[GOAL OF THE EXERCISE]
Print all the records exactly as they stand.

Stored records:
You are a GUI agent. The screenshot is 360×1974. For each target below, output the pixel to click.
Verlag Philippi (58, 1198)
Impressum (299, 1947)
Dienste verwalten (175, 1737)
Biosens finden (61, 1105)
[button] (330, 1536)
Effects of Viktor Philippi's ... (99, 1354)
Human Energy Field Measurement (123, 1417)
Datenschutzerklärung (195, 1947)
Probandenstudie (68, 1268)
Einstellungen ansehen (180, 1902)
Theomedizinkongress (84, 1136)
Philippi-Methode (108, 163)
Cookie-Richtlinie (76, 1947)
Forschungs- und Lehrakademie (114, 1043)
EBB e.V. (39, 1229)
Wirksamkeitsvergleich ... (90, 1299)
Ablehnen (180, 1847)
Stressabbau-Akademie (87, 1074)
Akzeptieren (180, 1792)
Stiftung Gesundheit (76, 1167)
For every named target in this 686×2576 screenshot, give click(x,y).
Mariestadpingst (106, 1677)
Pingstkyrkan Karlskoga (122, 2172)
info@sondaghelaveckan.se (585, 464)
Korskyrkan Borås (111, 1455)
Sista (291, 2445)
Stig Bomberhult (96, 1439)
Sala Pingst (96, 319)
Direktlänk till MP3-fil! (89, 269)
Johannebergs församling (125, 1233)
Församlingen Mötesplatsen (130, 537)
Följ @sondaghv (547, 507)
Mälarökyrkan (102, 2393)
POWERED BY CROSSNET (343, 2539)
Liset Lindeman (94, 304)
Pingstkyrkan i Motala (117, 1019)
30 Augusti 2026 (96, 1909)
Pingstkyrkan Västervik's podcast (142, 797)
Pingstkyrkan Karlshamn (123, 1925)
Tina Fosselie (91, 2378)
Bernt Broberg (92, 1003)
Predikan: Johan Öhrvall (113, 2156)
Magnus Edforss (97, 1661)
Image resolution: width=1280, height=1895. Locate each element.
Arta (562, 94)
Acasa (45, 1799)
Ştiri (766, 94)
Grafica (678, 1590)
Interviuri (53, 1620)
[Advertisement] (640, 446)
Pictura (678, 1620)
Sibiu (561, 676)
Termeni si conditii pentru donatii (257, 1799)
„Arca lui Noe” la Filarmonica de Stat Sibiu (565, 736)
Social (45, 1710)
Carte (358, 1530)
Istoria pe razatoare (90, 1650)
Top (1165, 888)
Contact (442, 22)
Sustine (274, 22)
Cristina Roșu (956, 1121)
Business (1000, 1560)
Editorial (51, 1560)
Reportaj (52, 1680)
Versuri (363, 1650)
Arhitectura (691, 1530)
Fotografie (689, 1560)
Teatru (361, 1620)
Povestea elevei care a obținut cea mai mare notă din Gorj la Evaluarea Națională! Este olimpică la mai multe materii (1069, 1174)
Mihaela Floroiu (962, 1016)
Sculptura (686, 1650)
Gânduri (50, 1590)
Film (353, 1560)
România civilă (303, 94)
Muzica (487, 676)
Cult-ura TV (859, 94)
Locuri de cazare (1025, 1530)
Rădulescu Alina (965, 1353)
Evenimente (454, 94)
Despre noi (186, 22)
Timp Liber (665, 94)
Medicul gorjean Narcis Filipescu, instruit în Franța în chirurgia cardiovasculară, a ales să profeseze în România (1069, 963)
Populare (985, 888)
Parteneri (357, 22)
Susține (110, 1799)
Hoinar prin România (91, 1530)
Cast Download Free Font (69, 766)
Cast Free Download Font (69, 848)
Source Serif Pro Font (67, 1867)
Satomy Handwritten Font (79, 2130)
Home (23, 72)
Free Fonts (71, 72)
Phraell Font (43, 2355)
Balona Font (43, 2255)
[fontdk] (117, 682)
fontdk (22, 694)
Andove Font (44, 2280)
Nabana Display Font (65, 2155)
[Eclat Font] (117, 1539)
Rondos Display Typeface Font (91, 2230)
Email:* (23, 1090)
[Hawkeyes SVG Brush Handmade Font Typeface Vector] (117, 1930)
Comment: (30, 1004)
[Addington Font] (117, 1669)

[RESPONSE FOR THIS EXERCISE]
You are a GUI agent. The screenshot is 360×1974. For each target below, output the pixel to click.
Verlag Philippi (58, 1198)
Impressum (299, 1947)
Dienste verwalten (175, 1737)
Biosens finden (61, 1105)
[button] (330, 1536)
Effects of Viktor Philippi's ... (99, 1354)
Human Energy Field Measurement (123, 1417)
Datenschutzerklärung (195, 1947)
Probandenstudie (68, 1268)
Einstellungen ansehen (180, 1902)
Theomedizinkongress (84, 1136)
Philippi-Methode (108, 163)
Cookie-Richtlinie (76, 1947)
Forschungs- und Lehrakademie (114, 1043)
EBB e.V. (39, 1229)
Wirksamkeitsvergleich ... (90, 1299)
Ablehnen (180, 1847)
Stressabbau-Akademie (87, 1074)
Akzeptieren (180, 1792)
Stiftung Gesundheit (76, 1167)
For every named target in this 686×2576 screenshot, give click(x,y).
Mariestadpingst (106, 1677)
Pingstkyrkan Karlskoga (122, 2172)
info@sondaghelaveckan.se (585, 464)
Korskyrkan Borås (111, 1455)
Sista (291, 2445)
Stig Bomberhult (96, 1439)
Sala Pingst (96, 319)
Direktlänk till MP3-fil! (89, 269)
Johannebergs församling (125, 1233)
Församlingen Mötesplatsen (130, 537)
Följ @sondaghv (547, 507)
Mälarökyrkan (102, 2393)
POWERED BY CROSSNET (343, 2539)
Liset Lindeman (94, 304)
Pingstkyrkan i Motala (117, 1019)
30 Augusti 2026 (96, 1909)
Pingstkyrkan Västervik's podcast (142, 797)
Pingstkyrkan Karlshamn (123, 1925)
Tina Fosselie (91, 2378)
Bernt Broberg (92, 1003)
Predikan: Johan Öhrvall (113, 2156)
Magnus Edforss (97, 1661)
Image resolution: width=1280, height=1895. Locate each element.
Arta (562, 94)
Acasa (45, 1799)
Ştiri (766, 94)
Grafica (678, 1590)
Interviuri (53, 1620)
[Advertisement] (640, 446)
Pictura (678, 1620)
Sibiu (561, 676)
Termeni si conditii pentru donatii (257, 1799)
„Arca lui Noe” la Filarmonica de Stat Sibiu (565, 736)
Social (45, 1710)
Carte (358, 1530)
Istoria pe razatoare (90, 1650)
Top (1165, 888)
Contact (442, 22)
Sustine (274, 22)
Cristina Roșu (956, 1121)
Business (1000, 1560)
Editorial (51, 1560)
Reportaj (52, 1680)
Versuri (363, 1650)
Arhitectura (691, 1530)
Fotografie (689, 1560)
Teatru (361, 1620)
Povestea elevei care a obținut cea mai mare notă din Gorj la Evaluarea Națională! Este olimpică la mai multe materii (1069, 1174)
Mihaela Floroiu (962, 1016)
Sculptura (686, 1650)
Gânduri (50, 1590)
Film (353, 1560)
România civilă (303, 94)
Muzica (487, 676)
Cult-ura TV (859, 94)
Locuri de cazare (1025, 1530)
Rădulescu Alina (965, 1353)
Evenimente (454, 94)
Despre noi (186, 22)
Timp Liber (665, 94)
Medicul gorjean Narcis Filipescu, instruit în Franța în chirurgia cardiovasculară, a ales să profeseze în România (1069, 963)
Populare (985, 888)
Parteneri (357, 22)
Susține (110, 1799)
Hoinar prin România (91, 1530)
Cast Download Free Font (69, 766)
Cast Free Download Font (69, 848)
Source Serif Pro Font (67, 1867)
Satomy Handwritten Font (79, 2130)
Home (23, 72)
Free Fonts (71, 72)
Phraell Font (43, 2355)
Balona Font (43, 2255)
[fontdk] (117, 682)
fontdk (22, 694)
Andove Font (44, 2280)
Nabana Display Font (65, 2155)
[Eclat Font] (117, 1539)
Rondos Display Typeface Font (91, 2230)
Email:* (23, 1090)
[Hawkeyes SVG Brush Handmade Font Typeface Vector] (117, 1930)
Comment: (30, 1004)
[Addington Font] (117, 1669)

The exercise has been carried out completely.